Keep only the lines from the start of the data through the line containing "Given: Navigate back using the left arrow", and output them exactly.

*** Material to process ***

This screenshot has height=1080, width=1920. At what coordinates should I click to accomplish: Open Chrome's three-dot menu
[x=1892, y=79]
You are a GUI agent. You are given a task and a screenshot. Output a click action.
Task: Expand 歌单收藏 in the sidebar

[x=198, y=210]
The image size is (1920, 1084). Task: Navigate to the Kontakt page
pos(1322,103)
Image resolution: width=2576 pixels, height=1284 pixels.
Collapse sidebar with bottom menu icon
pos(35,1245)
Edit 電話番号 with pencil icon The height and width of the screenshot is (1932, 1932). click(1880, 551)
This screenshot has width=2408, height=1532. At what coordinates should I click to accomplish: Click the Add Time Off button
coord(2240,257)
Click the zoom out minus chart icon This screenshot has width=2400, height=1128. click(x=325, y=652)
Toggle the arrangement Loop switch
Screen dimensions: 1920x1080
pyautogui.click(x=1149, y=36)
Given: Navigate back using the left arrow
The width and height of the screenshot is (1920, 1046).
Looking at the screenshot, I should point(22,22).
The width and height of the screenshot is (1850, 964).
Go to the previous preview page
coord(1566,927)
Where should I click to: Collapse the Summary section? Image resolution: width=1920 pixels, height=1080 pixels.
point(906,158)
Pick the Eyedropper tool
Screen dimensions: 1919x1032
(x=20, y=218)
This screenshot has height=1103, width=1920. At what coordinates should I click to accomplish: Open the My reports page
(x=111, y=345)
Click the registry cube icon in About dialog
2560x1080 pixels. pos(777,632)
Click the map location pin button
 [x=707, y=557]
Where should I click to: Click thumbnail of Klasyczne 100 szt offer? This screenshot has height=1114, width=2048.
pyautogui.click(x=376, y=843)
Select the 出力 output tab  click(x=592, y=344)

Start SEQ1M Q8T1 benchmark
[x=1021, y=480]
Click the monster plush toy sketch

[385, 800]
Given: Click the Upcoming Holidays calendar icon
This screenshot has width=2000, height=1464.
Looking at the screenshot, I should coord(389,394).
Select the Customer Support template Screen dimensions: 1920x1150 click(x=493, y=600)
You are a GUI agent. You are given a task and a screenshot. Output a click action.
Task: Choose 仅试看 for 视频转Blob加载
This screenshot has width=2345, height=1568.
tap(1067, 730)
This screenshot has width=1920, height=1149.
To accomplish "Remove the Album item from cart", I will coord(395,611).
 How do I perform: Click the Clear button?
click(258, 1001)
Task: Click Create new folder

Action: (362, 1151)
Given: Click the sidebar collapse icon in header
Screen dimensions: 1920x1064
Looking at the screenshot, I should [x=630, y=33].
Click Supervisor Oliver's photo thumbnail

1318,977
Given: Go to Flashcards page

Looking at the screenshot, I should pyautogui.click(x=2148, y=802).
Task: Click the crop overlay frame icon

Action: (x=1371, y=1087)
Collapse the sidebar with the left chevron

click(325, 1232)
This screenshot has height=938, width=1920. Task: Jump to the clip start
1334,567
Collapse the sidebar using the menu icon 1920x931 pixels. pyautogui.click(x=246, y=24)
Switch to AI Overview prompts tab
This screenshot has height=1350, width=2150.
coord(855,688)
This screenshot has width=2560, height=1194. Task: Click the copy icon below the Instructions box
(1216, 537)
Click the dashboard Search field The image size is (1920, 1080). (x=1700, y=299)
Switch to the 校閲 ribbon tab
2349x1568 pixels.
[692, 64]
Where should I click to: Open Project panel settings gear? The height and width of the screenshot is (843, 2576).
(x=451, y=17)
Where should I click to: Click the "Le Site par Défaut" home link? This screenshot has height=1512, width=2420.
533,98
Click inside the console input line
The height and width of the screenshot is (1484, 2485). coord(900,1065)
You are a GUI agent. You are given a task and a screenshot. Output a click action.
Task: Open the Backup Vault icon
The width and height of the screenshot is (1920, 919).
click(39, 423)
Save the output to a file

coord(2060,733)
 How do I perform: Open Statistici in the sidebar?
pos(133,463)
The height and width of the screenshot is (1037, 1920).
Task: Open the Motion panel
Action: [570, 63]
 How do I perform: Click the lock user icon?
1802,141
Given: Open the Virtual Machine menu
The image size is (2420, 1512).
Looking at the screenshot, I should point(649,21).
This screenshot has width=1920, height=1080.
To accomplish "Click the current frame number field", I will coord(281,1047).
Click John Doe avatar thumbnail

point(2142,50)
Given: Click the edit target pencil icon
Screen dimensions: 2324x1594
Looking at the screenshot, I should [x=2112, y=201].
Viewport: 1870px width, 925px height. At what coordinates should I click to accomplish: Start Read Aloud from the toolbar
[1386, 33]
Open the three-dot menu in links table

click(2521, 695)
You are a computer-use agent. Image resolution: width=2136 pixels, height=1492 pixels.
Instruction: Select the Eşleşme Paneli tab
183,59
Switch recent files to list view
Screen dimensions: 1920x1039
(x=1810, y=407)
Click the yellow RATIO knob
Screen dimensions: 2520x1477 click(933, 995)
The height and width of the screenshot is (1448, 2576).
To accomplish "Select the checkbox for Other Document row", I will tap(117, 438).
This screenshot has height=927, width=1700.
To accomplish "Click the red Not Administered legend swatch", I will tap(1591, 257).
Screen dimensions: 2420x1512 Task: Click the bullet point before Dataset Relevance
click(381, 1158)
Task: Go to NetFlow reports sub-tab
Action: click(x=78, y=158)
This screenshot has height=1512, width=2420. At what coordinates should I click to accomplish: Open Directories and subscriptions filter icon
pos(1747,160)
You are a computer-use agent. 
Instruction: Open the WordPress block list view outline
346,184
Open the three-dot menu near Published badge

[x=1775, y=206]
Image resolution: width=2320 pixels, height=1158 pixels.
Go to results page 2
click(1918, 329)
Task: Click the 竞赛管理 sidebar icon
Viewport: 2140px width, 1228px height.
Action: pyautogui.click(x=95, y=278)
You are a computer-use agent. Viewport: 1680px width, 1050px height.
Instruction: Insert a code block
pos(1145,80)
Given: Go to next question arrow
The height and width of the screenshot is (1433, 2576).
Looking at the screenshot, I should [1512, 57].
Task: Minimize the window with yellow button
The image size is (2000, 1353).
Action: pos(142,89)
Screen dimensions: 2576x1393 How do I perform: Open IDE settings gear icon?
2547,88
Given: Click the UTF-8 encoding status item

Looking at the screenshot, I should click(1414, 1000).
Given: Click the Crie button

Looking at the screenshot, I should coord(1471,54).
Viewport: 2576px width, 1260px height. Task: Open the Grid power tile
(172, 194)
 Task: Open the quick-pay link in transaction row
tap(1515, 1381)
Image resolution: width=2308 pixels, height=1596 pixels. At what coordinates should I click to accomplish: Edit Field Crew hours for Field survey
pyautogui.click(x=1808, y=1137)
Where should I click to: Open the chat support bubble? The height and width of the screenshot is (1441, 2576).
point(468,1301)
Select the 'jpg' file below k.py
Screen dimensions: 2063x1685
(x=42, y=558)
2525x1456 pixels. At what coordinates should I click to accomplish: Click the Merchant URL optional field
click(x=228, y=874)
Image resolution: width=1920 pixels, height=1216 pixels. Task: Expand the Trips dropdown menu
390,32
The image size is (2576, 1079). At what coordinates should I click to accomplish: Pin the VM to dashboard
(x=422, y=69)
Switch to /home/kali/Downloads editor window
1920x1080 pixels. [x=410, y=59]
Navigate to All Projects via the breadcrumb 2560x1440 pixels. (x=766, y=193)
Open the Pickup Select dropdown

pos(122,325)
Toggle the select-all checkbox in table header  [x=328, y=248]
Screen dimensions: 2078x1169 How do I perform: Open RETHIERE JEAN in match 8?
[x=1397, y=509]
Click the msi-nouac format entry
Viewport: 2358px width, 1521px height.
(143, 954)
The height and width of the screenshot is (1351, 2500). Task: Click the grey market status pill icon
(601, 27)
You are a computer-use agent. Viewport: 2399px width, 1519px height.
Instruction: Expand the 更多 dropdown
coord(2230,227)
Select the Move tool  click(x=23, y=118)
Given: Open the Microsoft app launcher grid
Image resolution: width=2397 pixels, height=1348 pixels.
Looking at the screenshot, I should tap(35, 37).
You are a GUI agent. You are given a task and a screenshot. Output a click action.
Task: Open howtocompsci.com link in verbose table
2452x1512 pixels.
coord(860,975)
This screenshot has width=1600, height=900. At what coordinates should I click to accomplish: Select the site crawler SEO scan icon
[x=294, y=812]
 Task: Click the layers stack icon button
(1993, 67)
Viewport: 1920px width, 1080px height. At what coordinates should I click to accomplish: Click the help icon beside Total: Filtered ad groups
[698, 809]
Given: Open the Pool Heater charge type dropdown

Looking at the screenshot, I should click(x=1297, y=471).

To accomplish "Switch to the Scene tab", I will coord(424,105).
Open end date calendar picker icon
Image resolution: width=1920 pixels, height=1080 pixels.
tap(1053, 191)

*** End of Material to process ***

• Answer to the exercise
This screenshot has height=1080, width=1920. At what coordinates should I click to accomplish: Open Chrome's three-dot menu
[x=1892, y=79]
You are a GUI agent. You are given a task and a screenshot. Output a click action.
Task: Expand 歌单收藏 in the sidebar

[x=198, y=210]
The image size is (1920, 1084). Task: Navigate to the Kontakt page
pos(1322,103)
Image resolution: width=2576 pixels, height=1284 pixels.
Collapse sidebar with bottom menu icon
pos(35,1245)
Edit 電話番号 with pencil icon The height and width of the screenshot is (1932, 1932). click(1880, 551)
This screenshot has width=2408, height=1532. At what coordinates should I click to accomplish: Click the Add Time Off button
coord(2240,257)
Click the zoom out minus chart icon This screenshot has width=2400, height=1128. click(x=325, y=652)
Toggle the arrangement Loop switch
Screen dimensions: 1920x1080
pyautogui.click(x=1149, y=36)
Given: Navigate back using the left arrow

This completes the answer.